Exercise description — Your answer should be the line containing "Click the Switch" and each line after it through the end of the data below, repeated exactly.

Provided records —
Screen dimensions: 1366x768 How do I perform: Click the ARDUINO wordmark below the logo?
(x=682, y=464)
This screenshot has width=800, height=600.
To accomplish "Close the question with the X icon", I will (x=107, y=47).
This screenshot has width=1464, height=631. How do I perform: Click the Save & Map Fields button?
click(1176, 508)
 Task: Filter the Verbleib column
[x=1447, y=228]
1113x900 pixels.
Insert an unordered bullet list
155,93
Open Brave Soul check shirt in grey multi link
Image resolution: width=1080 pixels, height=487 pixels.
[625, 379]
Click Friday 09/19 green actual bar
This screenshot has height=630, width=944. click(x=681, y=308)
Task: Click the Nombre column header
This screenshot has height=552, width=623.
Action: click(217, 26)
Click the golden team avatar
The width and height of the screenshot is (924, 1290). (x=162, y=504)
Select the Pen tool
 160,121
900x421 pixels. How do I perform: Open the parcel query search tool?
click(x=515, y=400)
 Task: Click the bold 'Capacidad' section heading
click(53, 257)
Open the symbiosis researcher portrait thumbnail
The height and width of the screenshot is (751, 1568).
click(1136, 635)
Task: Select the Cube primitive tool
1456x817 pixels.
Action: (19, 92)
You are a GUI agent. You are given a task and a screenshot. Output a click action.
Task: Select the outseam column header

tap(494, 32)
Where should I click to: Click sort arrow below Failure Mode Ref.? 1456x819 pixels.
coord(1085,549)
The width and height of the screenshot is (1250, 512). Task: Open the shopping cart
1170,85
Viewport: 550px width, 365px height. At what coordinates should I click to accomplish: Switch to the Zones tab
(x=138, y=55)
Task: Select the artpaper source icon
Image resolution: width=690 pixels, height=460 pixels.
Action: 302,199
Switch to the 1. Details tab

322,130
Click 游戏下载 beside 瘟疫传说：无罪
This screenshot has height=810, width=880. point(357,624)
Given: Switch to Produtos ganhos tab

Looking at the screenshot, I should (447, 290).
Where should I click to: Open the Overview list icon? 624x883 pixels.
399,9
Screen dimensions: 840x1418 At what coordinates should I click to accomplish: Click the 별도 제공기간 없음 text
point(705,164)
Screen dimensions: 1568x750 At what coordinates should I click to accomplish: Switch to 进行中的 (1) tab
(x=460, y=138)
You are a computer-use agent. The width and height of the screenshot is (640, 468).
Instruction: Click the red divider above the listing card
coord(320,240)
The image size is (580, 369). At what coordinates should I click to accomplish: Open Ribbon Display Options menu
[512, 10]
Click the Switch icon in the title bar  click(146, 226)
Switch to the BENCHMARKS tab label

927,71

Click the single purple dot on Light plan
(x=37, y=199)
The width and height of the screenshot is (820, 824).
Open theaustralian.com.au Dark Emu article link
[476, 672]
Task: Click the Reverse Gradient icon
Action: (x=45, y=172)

Answer for the task —
Click the Switch icon in the title bar  click(146, 226)
Switch to the BENCHMARKS tab label

927,71

Click the single purple dot on Light plan
(x=37, y=199)
The width and height of the screenshot is (820, 824).
Open theaustralian.com.au Dark Emu article link
[476, 672]
Task: Click the Reverse Gradient icon
Action: (x=45, y=172)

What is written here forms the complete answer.